• **EXTRACT TO READ**
# Old Embossed sodas



## wonkapete (Apr 9, 2007)

While digging out the NDNR bottles, I moved a case of older embossed bottles.  I don't know a whole lot about any of them because there aren't any local bottles in the mix.  Hopefully some of you know something about some of these.

 1) Richmond, Indiana - property of Coca-Cola Bottling Co, Richmond, Indiana
      (has Cream Soda cap marked correctly from this company)
 2) Faygo Ace Beverages - Detroit, Mich.
     (I know Faygo, but what is Ace about?)
 3) Chief Logan
 4) A Gem Better Beverage - Wellston, Ohio
 5) Sturgis - Sturgis Bottling Co, Sturgis, Mich.







 1) Union Bottling Works - Ironwood, Mich.
 2) Eye-Se Beverages
 3) Monarch Beverages - Valley Bot'g Works, Edinburg, VA.
 4) Smile - Union Bottling Works, Ironwood, Mich.
 5) Western Ohio Bottling Co. - Van Wert.O.






 1) Wescola - Wesco Foods Co., Cincinnati, OH
 2) Kendallville Beverages - Kendaville, Ind.

• **GIVEN INFORMATION**
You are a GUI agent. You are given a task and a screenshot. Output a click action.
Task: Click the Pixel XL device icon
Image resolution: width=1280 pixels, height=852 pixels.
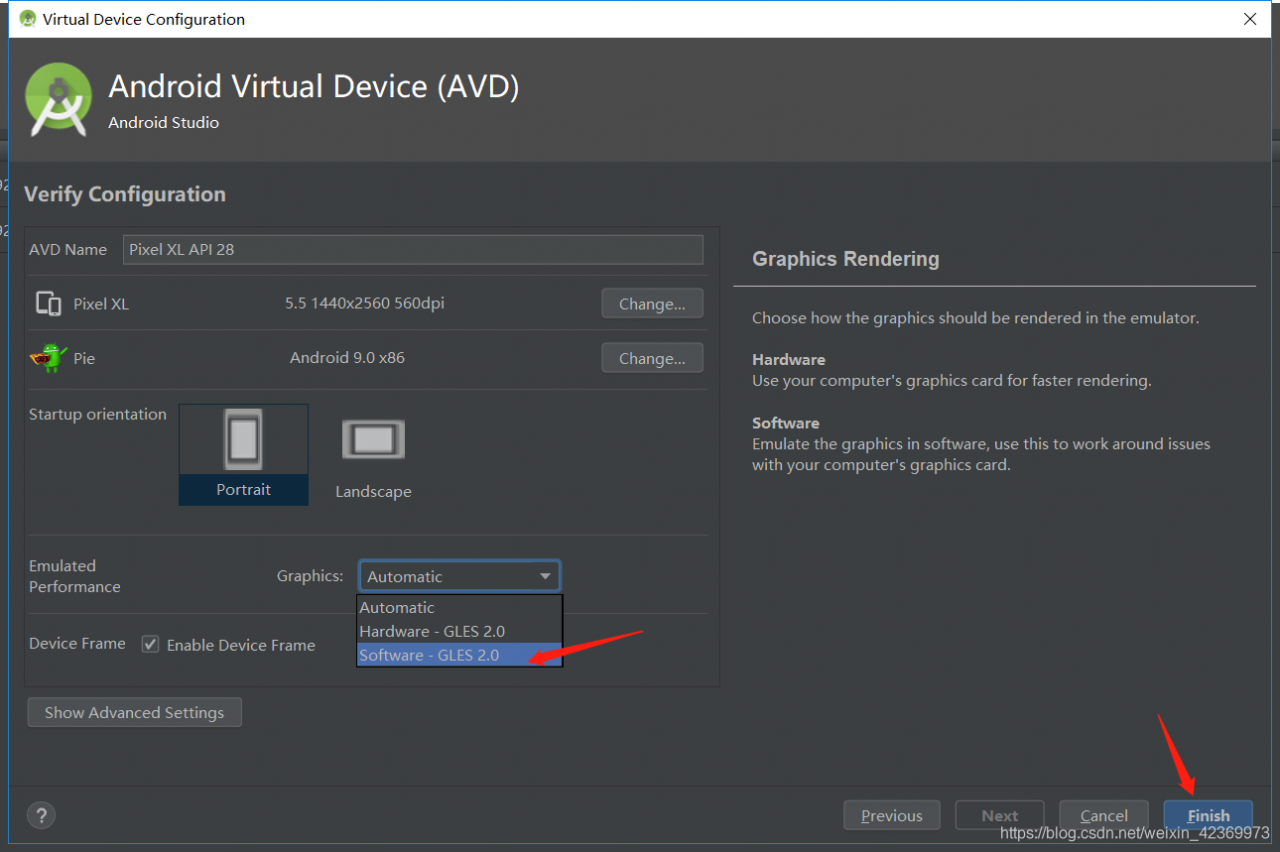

• **EXERCISE REQUIREMENTS**
A: For each statement, say yes or no according to the thread on old embossed soda bottles, and quote the deciding words from it. (i) The poster says the case includes local bottles. (ii) The Smile bottle is listed as coming from Union Bottling Works in Ironwood, Michigan. (iii) The Wescola bottle is tied to a company in Cincinnati.
B: Translate this sentence from the thread on old embossed soda bottles into Spanish: "I don't know a whole lot about any of them because there aren't any local bottles in the mix."
C: Supply a continuation of the thread on old embossed soda bottles, starting from the point where it stops.
The lines above are separate material from the thread on old embossed soda bottles.

• **ANSWER SET**
A:
(i) No: "there aren't any local bottles in the mix"
(ii) Yes: "Smile - Union Bottling Works, Ironwood, Mich."
(iii) Yes: "Wescola - Wesco Foods Co., Cincinnati, OH"

B: No sé gran cosa sobre ninguna de ellas porque no hay botellas locales en el lote.

C:
   (Notice the two other Kendallville bottles in the pic after this one, similar bottle
    but different product names)
 3) Booster Beverages - East Chicago, Ind.
 4) Braun Bottling Co. - Kokomo, Ind.
 5) Drink Redwine Delicious Beverages - City Bottling Wks, Portsmouth, VA






 1) Miller's Beverages - Kendallville, Ind.
 2) Rainbow Beverages - Kendallville, Ind.
 3) Fowler's Buffalo Ginger Ale - Charlotte, N.C.
 4) Property of Coca-Cola Bottling Co., Salida, Colo.
 5) Dr. Pepper Btg. Co., Asheville, N.C.







 1) Standard Bottling Co., Michigan City, Ind.
 2) Soda Water, Property of Coca-Cola Bottling Co., Lima, Ohio
 3) Royal Palm Soda - Terre Haute, Ind.
 4) Besco - Taylar Long Co.
 5) Madison Bottling Works - Madison, Ind.






 1) Big Chief - Property of Coca-Cola Bottling Co.
 2) Big Boy - St. Charles, Missouri


----------



## madman (Apr 10, 2007)

ahhhhh you guys are killin me here! those are some might i say very nice art deco sodas  like 1925+beautiful bottles pete!im blown away thanks for sharing mike


----------



## Trying not to break it (Apr 10, 2007)

hi wonkapete,   that is one nice collection there.  you don't have them in a display!  love the buffalo bottle.   rhona


----------



## capsoda (Apr 11, 2007)

Nice bottles Jerry. We will have to get to gether one day and talk bottles and cars. Did you know abouy the Strawberry Festival on Hwy 59 at Loxley in Baldwin County, We will be running a car show there on Saturday. (April 14) Stop by if you get a chance.


----------



## ncbred77 (Apr 11, 2007)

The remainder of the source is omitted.